Headed up by Robert Evans, who started as a freelancer, the Personal Experience umbrella has helped the site expand from “6 Actors Who Thought They Had Made a Totally Different Movie” to “5 Things I Learned as a Sex Slave in Modern America.” These pieces range from memoirs dressed up in Cracked house style to serious journalistic efforts, such as when Evans recently went to the border of Hungary and Serbia to do firsthand reporting on the refugee crisis. Topics like these don’t immediately scan as humorous, and they’re not treated frivolously, but even they are laid out and thumbnailed in such a way that the editors can fit in sardonic jokes when appropriate. It’s a respectful way to apply the old seasoning to the new dish.
“Our pieces have always been fact-checked, but now they’re, like, incredibly well researched and fact-checked,” Srour says. “We hold ourselves to the same journalistic standards as the New York Times and other trusted news sources. Our material’s kind of just starting to catch up to that because we are taking a similar approach to something like Vice and doing more first-person journalism.”
Lately, Cracked has begun testing the waters with creating Personal Experience videos. If these take off, they will join the stable of videos the team has been making for years, which includes the Webby Award-winning After Hours shorts like “9 Ways All Popular Movies Look the Same,” and more recent efforts at long-form video content.
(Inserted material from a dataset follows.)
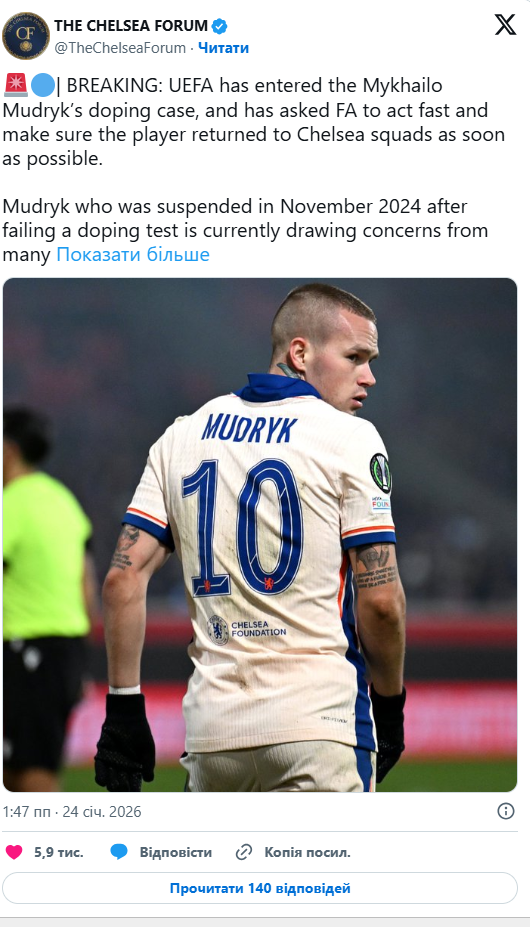
Task: Open the tweet info circle icon
Action: 506,811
Cracked Studios was born in January of 2014 when the editorial staff realized they should investigate getting an outlet for the longer, more ambitious pitches they’d been shooting down.
“We looked at what other web producers were making and thought that we could, without blowing the budgets out of the roof, create a better quality of content and a better measure of content,” Srour says.
Since then, Cracked has launched series like the sci-fi Starship Icarus, which was positively reviewed by the Times, and Rom.Com, which takes a depressing, satirical look at online dating. The Stumbling Dead, which is basically the zombie apocalypse from the zombies’ perspective, is the most recent Cracked Studios venture, debuting just in time for Halloween.
Cracked Studios content has been successful enough to attract partnerships with companies like Samsung, for whom they provided exclusive content for a recent Galaxy video app launch. Teaming with companies to create native content is another area where the team has flourished in the last couple years—and they’ve done so by avoiding pieces like “7 Reasons Why Jack Link’s Are Awesome.” The editorial staff is very careful to make sure that any sponsored content has the same voice and tone of any other piece on the site.
“The way that we treat it, from pitch to conceptualization to actual execution, is that this has to be a piece of Cracked content which is worth us putting on the front page,” Srour says. “We still do get some people who complain about these posts, but we have an intelligent user base, and I think they understand we gotta keep the lights on.”
It’s considerations like these, and respect for the reader, that have helped Cracked evolve into the formidable media beast it’s become, rather than fold inward—like the final page in a Mad magazine.